台鋼ホークスへ移籍した翁ウェイ均、王溢正、藍寅倫(左から)【写真:台鋼雄鷹球団提供】
台鋼ホークスへ移籍した翁ウェイ均、王溢正、藍寅倫(左から)【写真:台鋼雄鷹球団提供】

王柏融のCPBLでの「契約所有権」譲渡も…実質的な「1対3+1」のトレード

 前後期60試合、1軍5チームで行われる台湾プロ野球(CPBL)。現在は後期シーズンの真っ只中だが、8月10日、台湾の野球ファンにとって衝撃的なニュースが飛んできた。今回はその大型トレードについてお伝えしていく。(情報は9月11日現在)

 衝撃のニュースとは、昨年“第6の球団”としてCPBLに参入し、今季は2軍公式戦で戦う「台鋼ホークス」と、「楽天モンキーズ」の間で成立した、実質的に「1対3+1」といえるCPBL史上最大級のトレード成立である。

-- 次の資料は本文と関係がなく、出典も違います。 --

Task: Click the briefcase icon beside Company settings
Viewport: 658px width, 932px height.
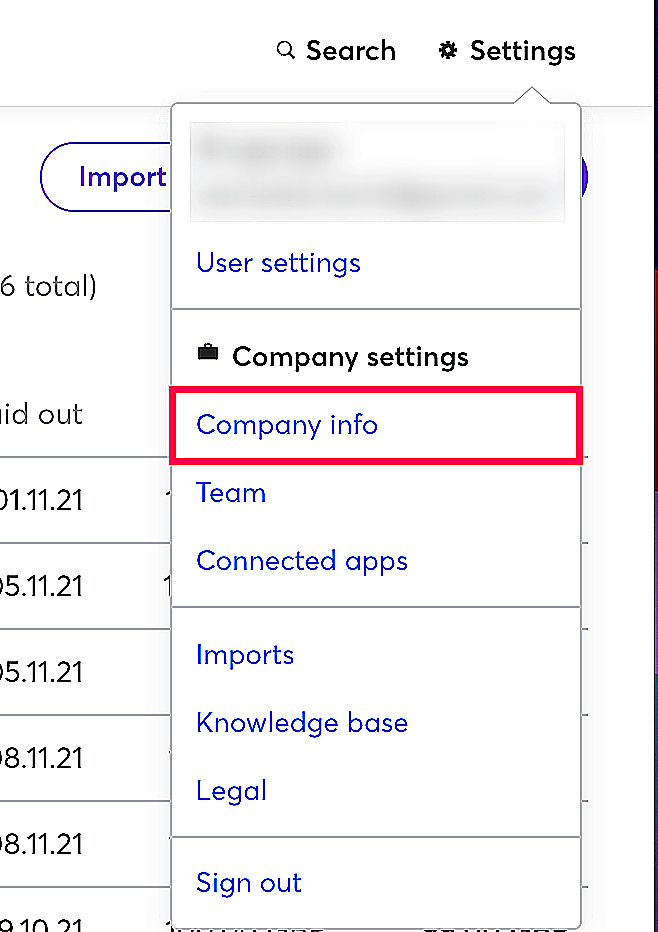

 10日朝、大手紙がスクープを掲載。ファンが騒然とする中、両チームは正式にリリースを発表した。台鋼からは、7月のドラフト会議で全体1位で指名したばかりの元メジャーリーガー、林子偉内野手が楽天へ。楽天からは、かつてDeNAでもプレーした通算75勝左腕・王溢正投手、2020年に9勝を挙げた若手右腕の翁ウェイ均(ウェイ=偉の偏が王)投手、ハッスルプレーが持ち味の藍寅倫外野手の3選手が、台鋼へ移籍することになった。

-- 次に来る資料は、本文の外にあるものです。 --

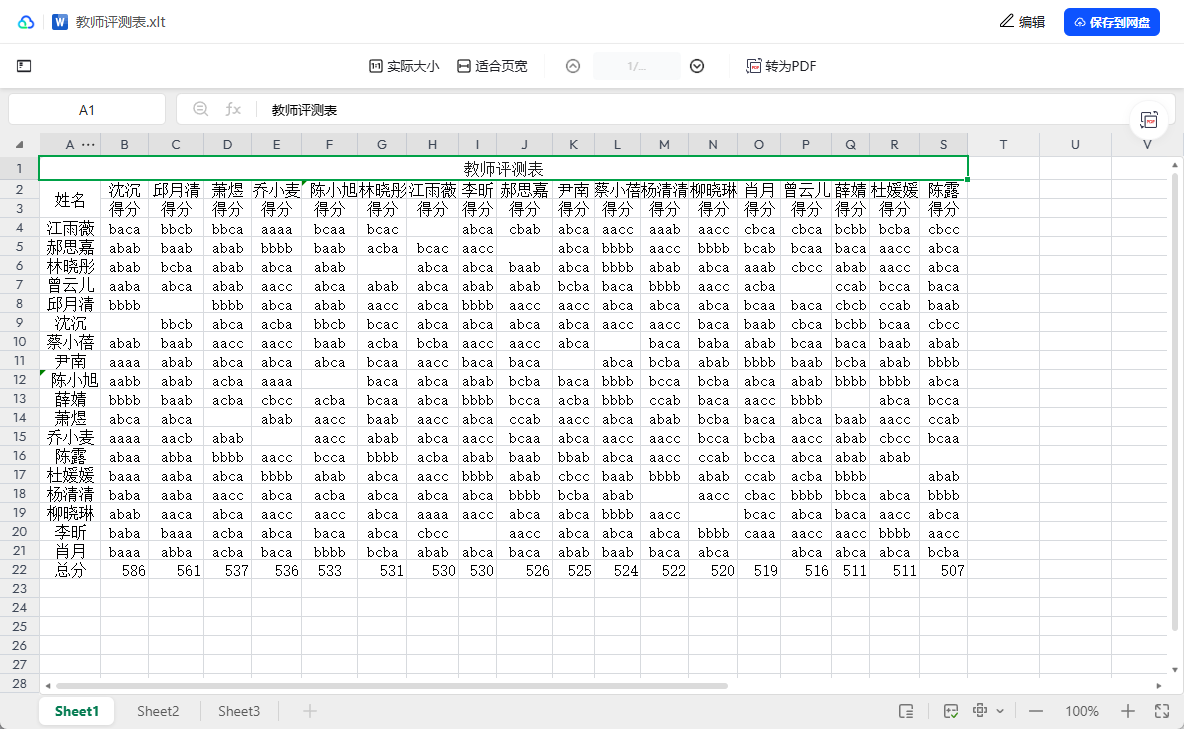Enter fullscreen with expand icon

(x=1162, y=711)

 さらには、NPBで今季育成契約から7月30日に支配下昇格、現在は1軍で活躍中の日本ハム・王柏融外野手の、CPBLにおける「契約所有権」を、楽天から台鋼へ譲渡することも発表された。王が将来的にCPBLに復帰した際の契約権が、両チームのトレード交渉に組み込まれたことは異例なケースといえるだろう。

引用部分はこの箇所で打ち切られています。